On May 21, the EMA’s Committee for Medicinal Products for Human Use adopted a positive opinion on camizestrant and recommended marketing authorization for ER-positive, HER2-negative locally advanced or metastatic breast cancer in patients with ESR1 gene mutations. The recommendation covers use with palbociclib, ribociclib or abemaciclib, placing the drug squarely in the fast-moving CDK4/6 inhibitor treatment landscape that already anchors many advanced breast cancer regimens.

AI-generated illustration
AI-generated illustration

AstraZeneca said the committee’s view was based on the Phase III SERENA-6 trial, which tested camizestrant as a ctDNA-guided switch strategy. In that approach, treatment changes when an ESR1 mutation emerges in blood testing, before radiographic progression shows up on scans. The company said the trial showed a 56% reduction in the risk of disease progression or death and delayed deterioration in quality of life by nearly 18 months.

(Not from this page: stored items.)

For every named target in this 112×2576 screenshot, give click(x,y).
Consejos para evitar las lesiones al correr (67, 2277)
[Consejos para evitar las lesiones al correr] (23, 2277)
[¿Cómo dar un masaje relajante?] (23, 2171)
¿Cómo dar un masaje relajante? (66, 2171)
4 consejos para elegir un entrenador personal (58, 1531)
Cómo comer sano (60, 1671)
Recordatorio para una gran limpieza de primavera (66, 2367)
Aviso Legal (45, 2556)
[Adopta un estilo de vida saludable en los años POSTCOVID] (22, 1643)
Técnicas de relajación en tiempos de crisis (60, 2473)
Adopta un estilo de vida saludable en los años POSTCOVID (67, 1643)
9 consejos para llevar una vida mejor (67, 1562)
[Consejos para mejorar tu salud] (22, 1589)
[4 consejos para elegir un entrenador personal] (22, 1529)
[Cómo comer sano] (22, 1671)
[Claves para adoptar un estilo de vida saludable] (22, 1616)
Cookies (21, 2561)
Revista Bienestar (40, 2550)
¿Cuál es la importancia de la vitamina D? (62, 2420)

That promise now meets the harder question regulators and oncologists ask next: how durable is the benefit, how manageable are the side effects, and how much will it cost health systems to adopt it broadly. The European opinion is an important step, but it is not the final legal authorization. Even with a favorable view from CHMP, payers and doctors will still want longer follow-up on survival and real-world tolerability before making the drug a routine option.

The European decision also stands in contrast with the U.S. Food and Drug Administration’s Oncologic Drugs Advisory Committee, which did not reach a majority vote in favor of camizestrant’s benefit-risk profile in first-line treatment for patients with hormone receptor-positive, HER2-negative advanced breast cancer whose tumors have an emergent ESR1 mutation. AstraZeneca said the U.S. advisers’ concerns centered on trial design rather than the drug’s safety or effectiveness.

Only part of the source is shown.